The Full Monty: What Do Big Baps and Le Grand Pain Mean?

Image Credit: Ben Blackall / FX

Created by Simon Beaufoy (also the screenwriter of the original film) and Alice Nutter, ‘The Full Monty’ is a sequel series to the iconic 1997 film of the same name. In the original movie, a group of former steel mills employees face a dire financial situation and decide to set up a striptease team modeled after the popular Chippendales. 25-26 years later, the failures of successive governments have left the situation as bleak as ever. This is when we catch up with the Full Monty group, all of whom are now a quarter century older. The Big Baps and Le Grand Pain refer to the café that Lomper (Steve Huison) runs with his husband, Dennis (Paul Clayton). Here is everything you need to know about it. SPOILERS AHEAD.

Significance of Big Baps and Le Grand Pain 

In the original film, Lomper starts a relationship with Guy, one of the other members of the group. It is revealed in the show that they have parted ways since then. Guy is bisexual and now engaged to a woman named Yvonne, whereas Lomper and his spouse Dennis have been married for years.

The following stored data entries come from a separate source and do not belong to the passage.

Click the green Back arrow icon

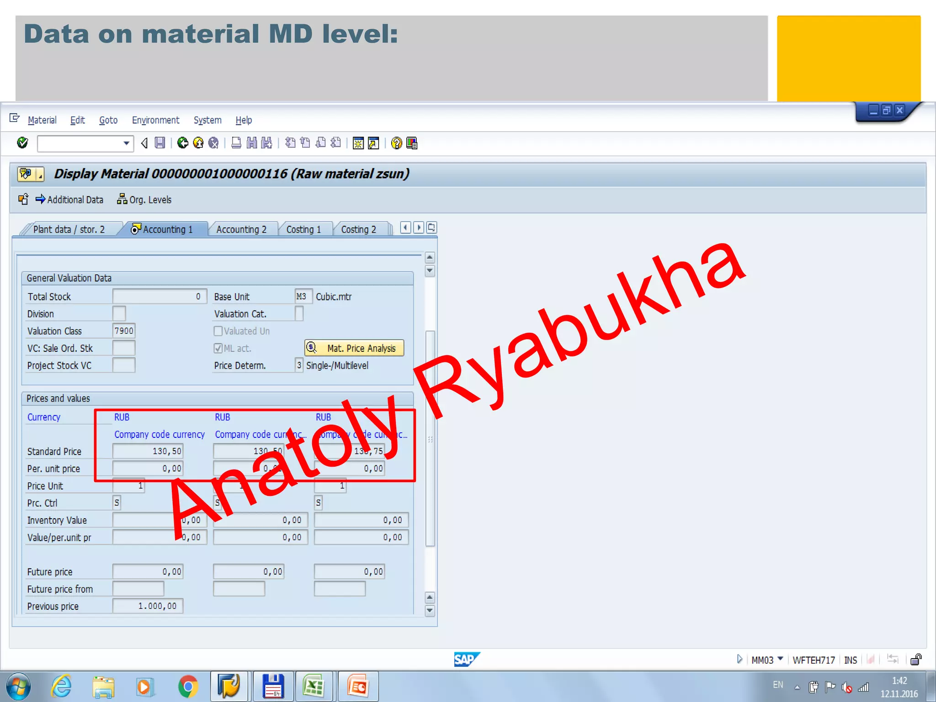tap(183, 143)
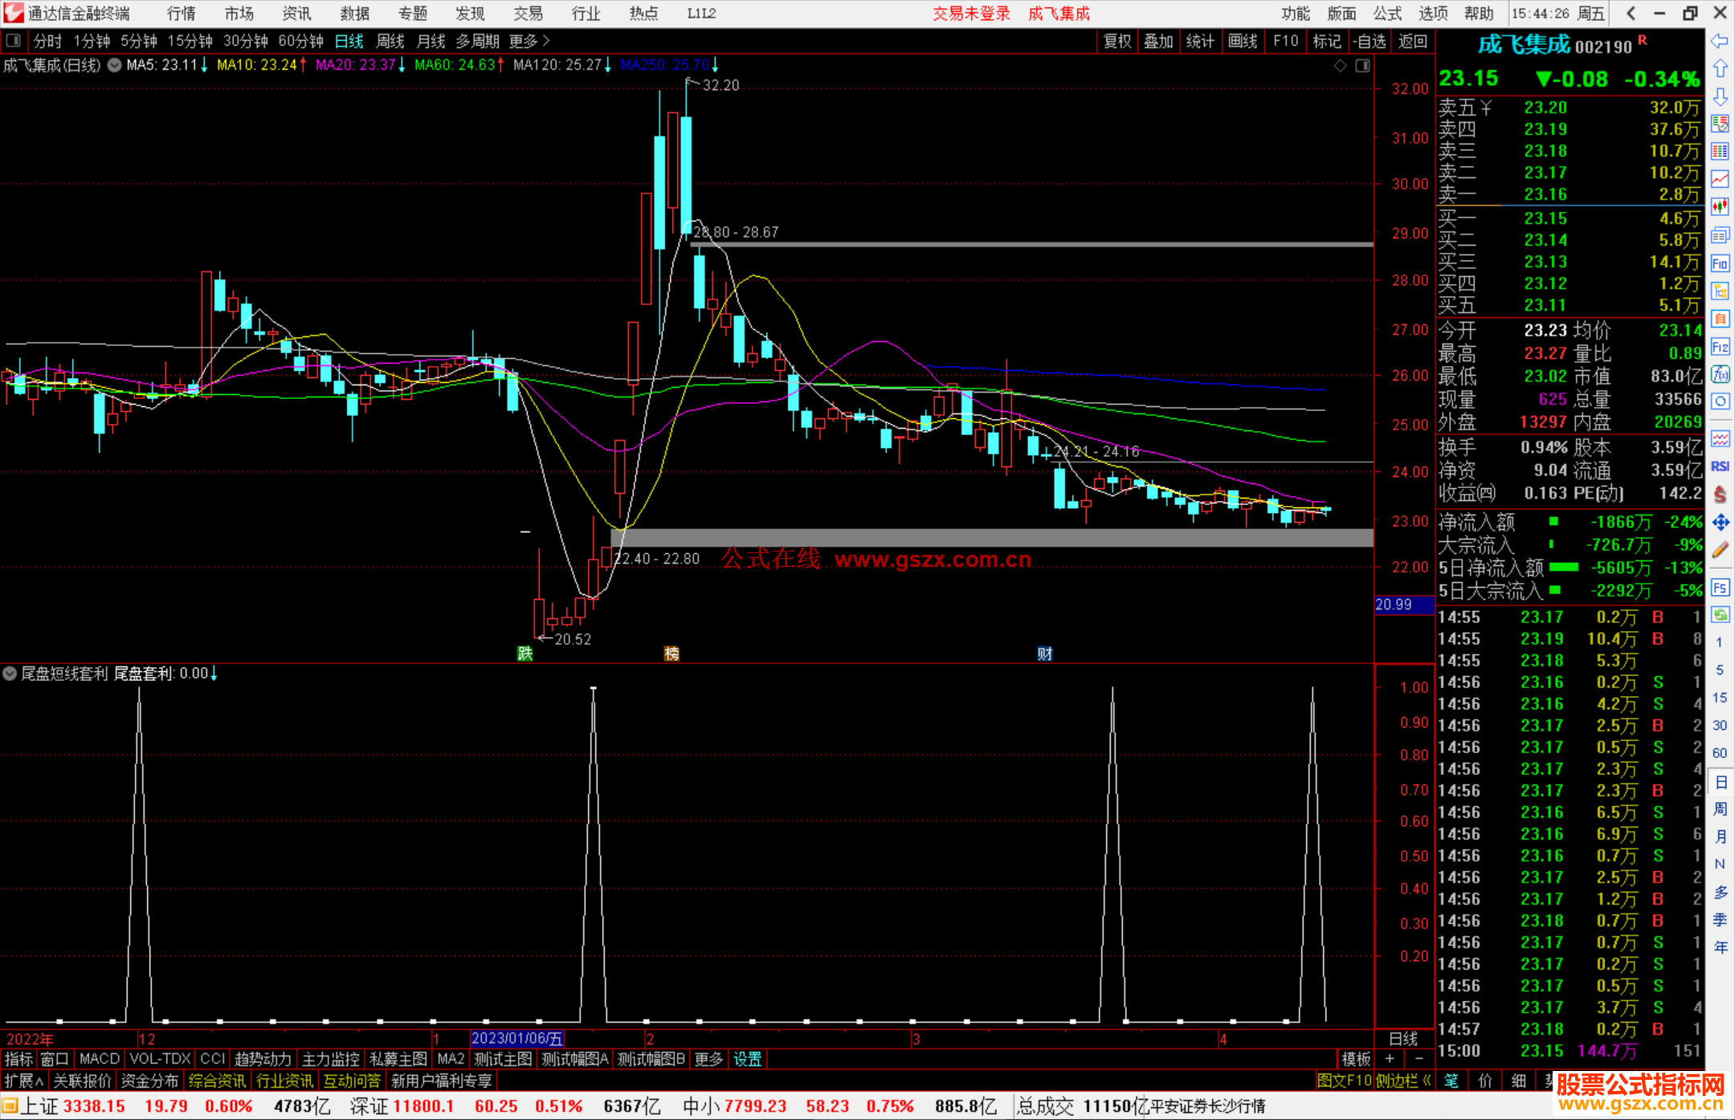Toggle the round icon beside 成飞集成(日线) label
Screen dimensions: 1735x1120
coord(115,65)
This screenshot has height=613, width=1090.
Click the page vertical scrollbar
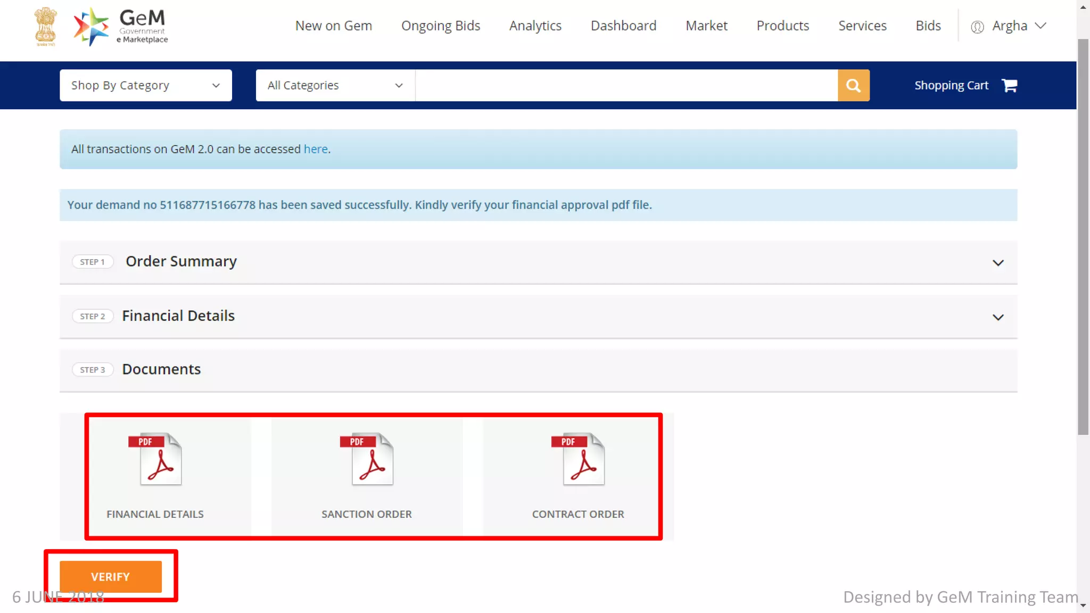tap(1083, 237)
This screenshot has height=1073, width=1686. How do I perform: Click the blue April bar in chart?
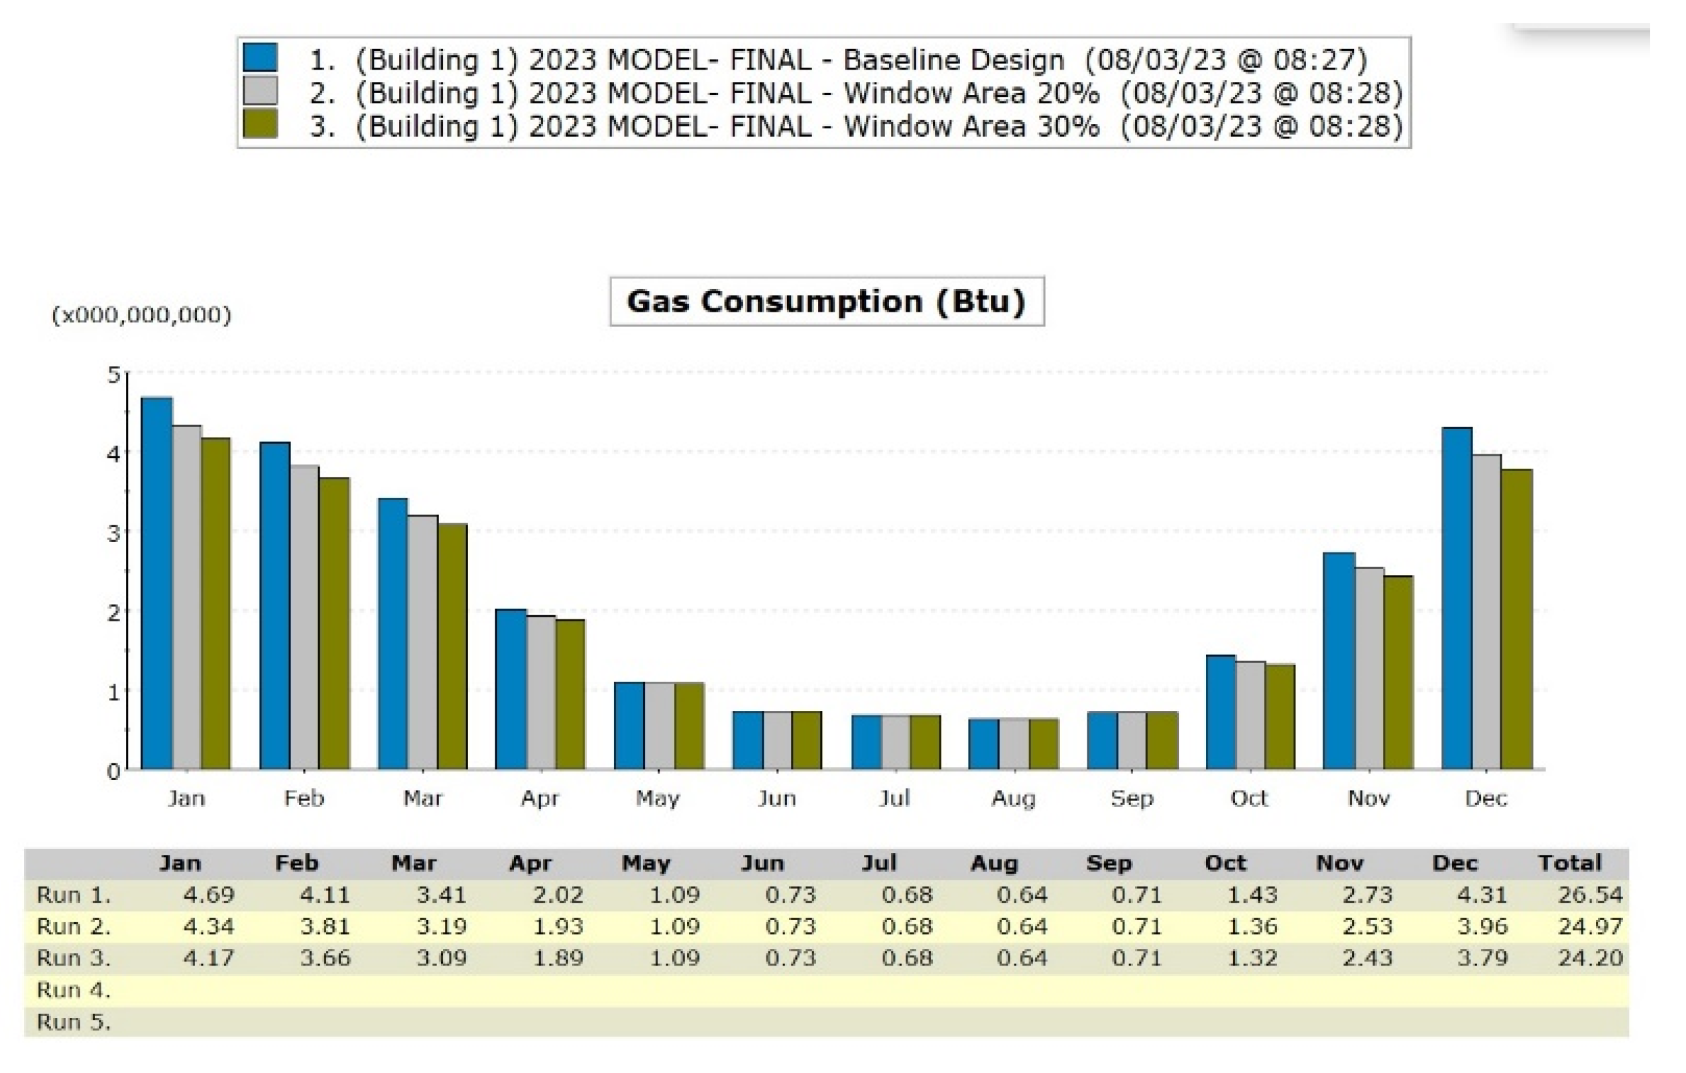click(510, 689)
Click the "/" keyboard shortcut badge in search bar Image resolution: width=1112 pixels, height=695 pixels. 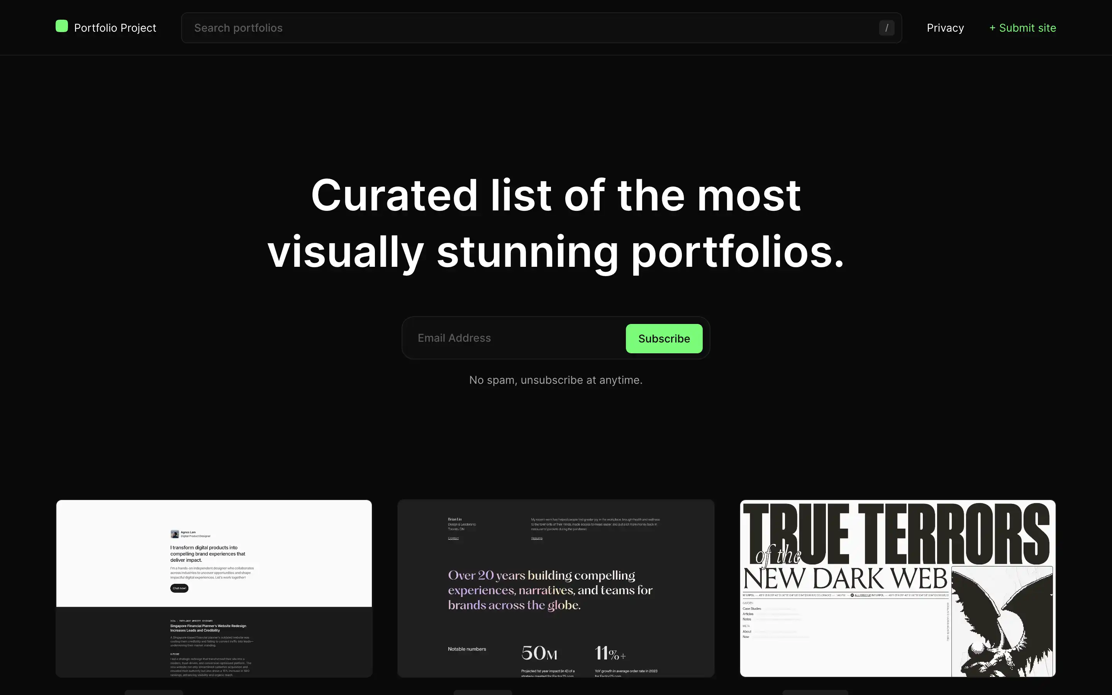(887, 28)

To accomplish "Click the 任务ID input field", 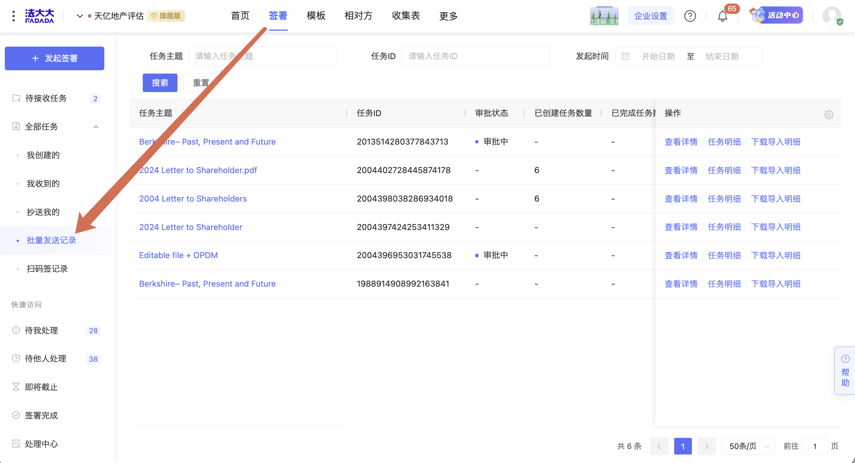I will (475, 56).
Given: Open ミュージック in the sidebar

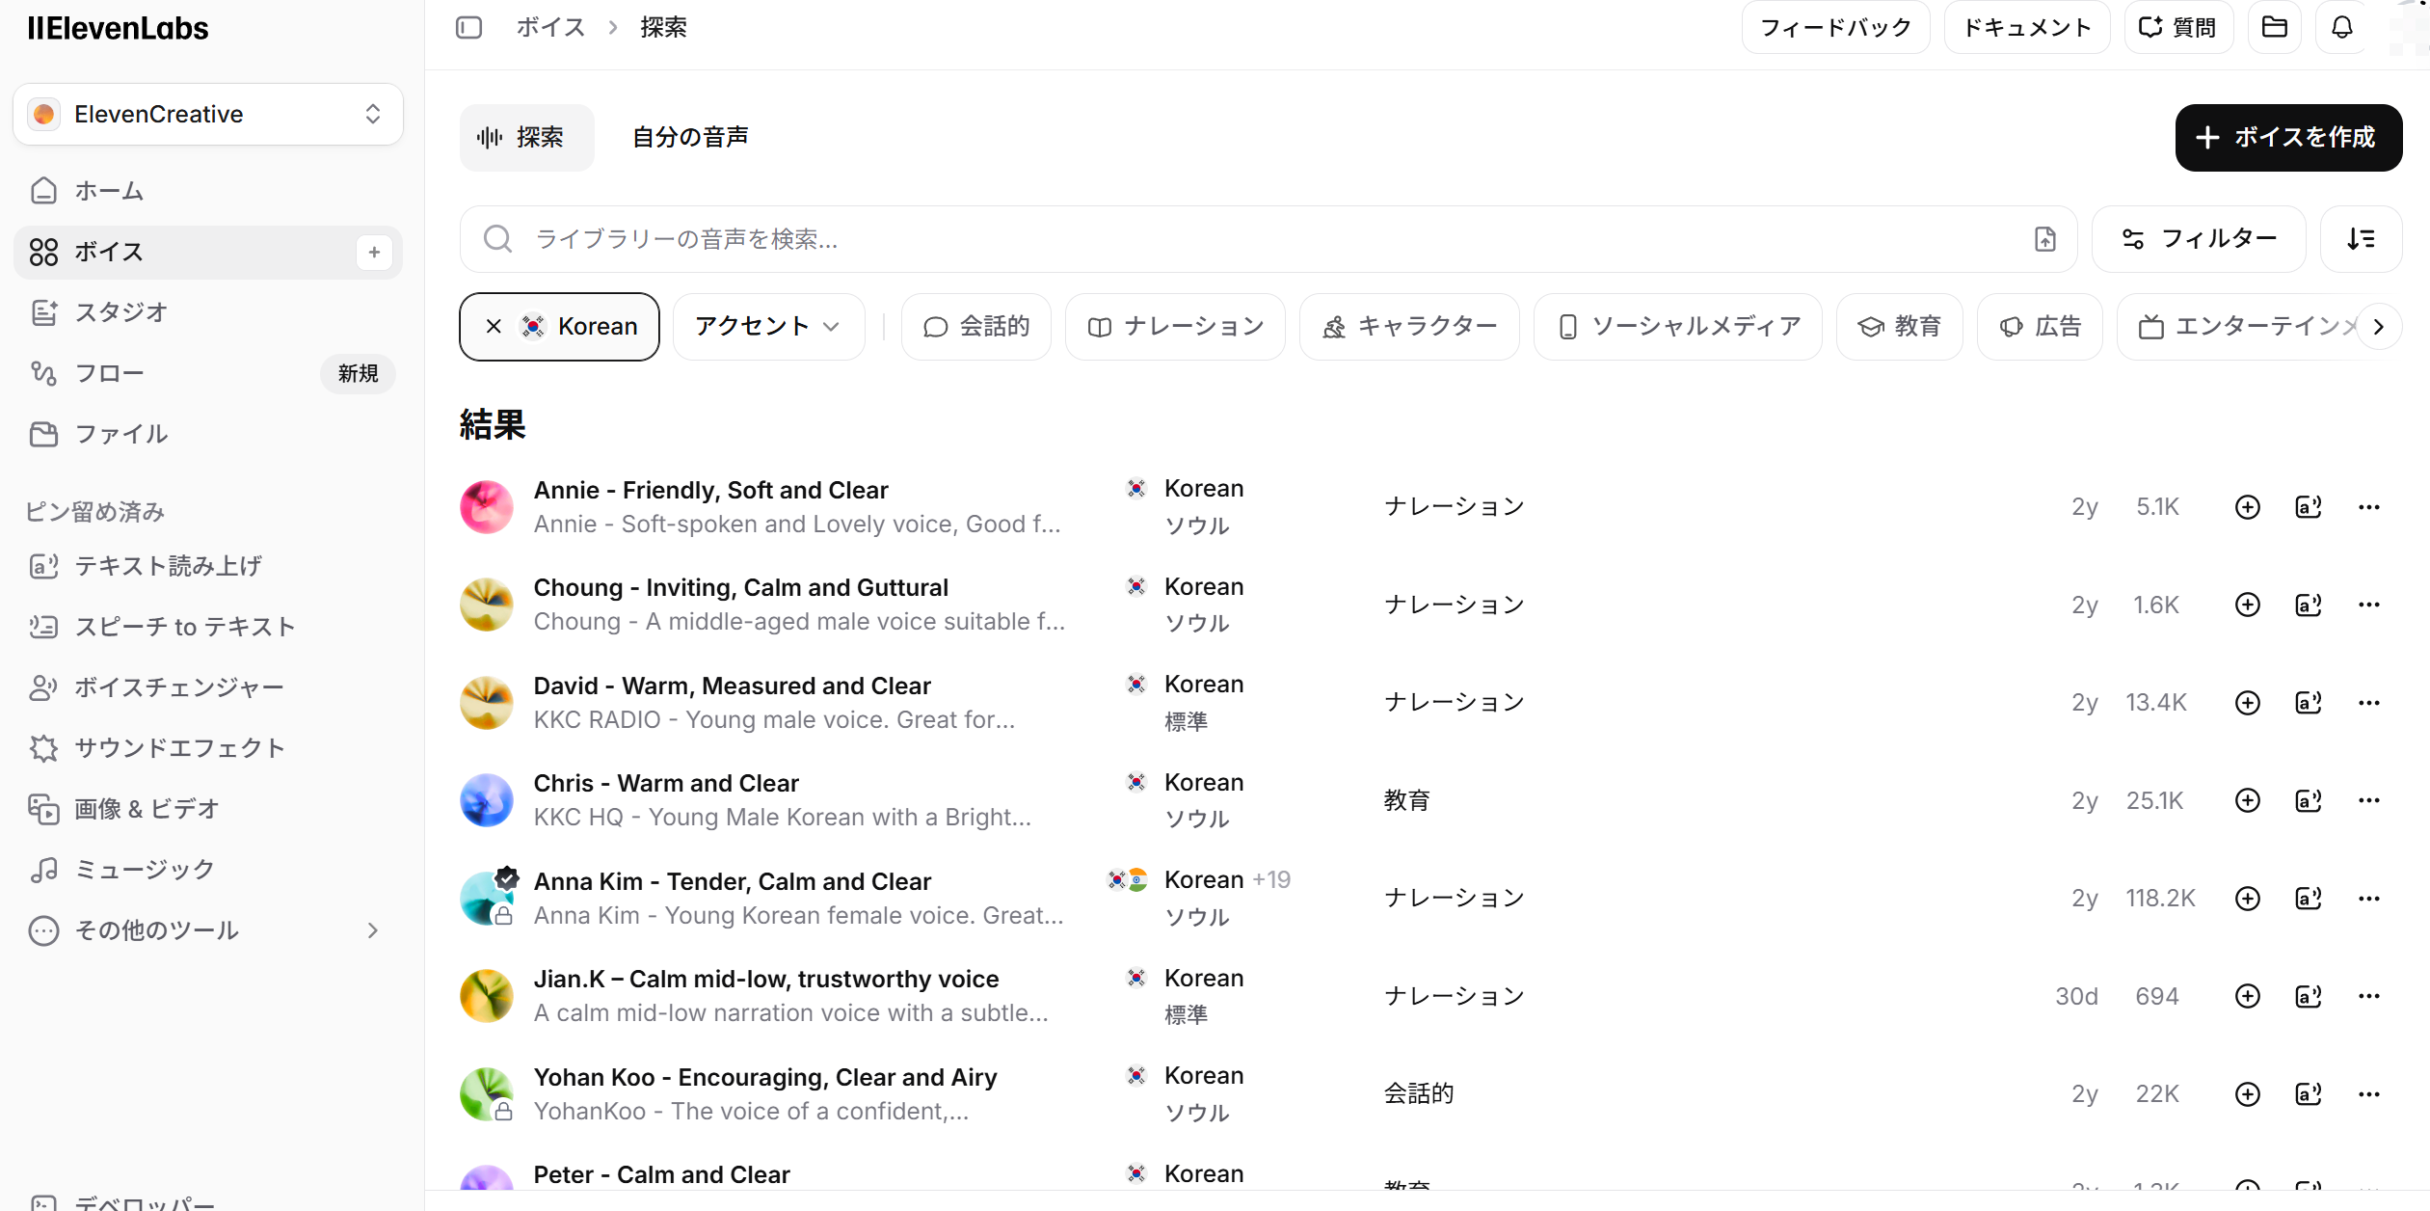Looking at the screenshot, I should [x=144, y=869].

In an interview with The Guardian, Beaufoy explained that he and Nutter wanted to capture both the good and bad parts of the 2020s society in the series. 

“I thought a Full Monty TV series would be a great vehicle to not only see what’s still going wrong with the country, but also how things are changing in a good way,” he explained. “The shift in gender and sexuality expectations has completely changed since the original film. In the movie we had to cut away just before the two gay characters kiss and now we have these two gay characters married so long they’re sick of each other. How great is that? We’re not interested in their sexuality, so much as the fact that one of them has secretly spent 50 grand out of the joint account on a racing pigeon!”

When the series begins, their cafe is called The Big Baps. In the UK, baps are generally the bread bun made with butter or lard, softer than regular buns. Sometimes, they are filled with savory ingredients such as bacon and cheese. However, as Lomper starts advertising the big baps they serve at the cafe, one of the students from the local comprehensive school (we later learn her name is Tabani) asks him whether he knows how offensive that is. Clueless and confused, Lomper goes inside and asks Dennis and their patrons about it. In response, the others chuckle at him, and Dennis promises that they will have a chat later. 

The word baps is also one of the British slang terms for breasts. Lomper isn’t aware of this, but most people in the town are. Realizing that the word has become quite inappropriate to be used as a name for their café, Dennis decides to change it to Le Grand Pain, French for the big loaf. But that comes with its own set of problems as people in Sheffield, South Yorkshire, England, interpret the phrase by its English meaning, and Lomper and Dennis’ friends use the opportunity to make fun of them.

Later in the series, the couple nearly loses the caféafter Lomper mortgages the place to acquire a racing pigeon, hoping to sell the egg it might lay. Fortunately for them, things work out, and they sell the egg to a South Korean billionaire, who comes to consider them family and starts working for them at the café.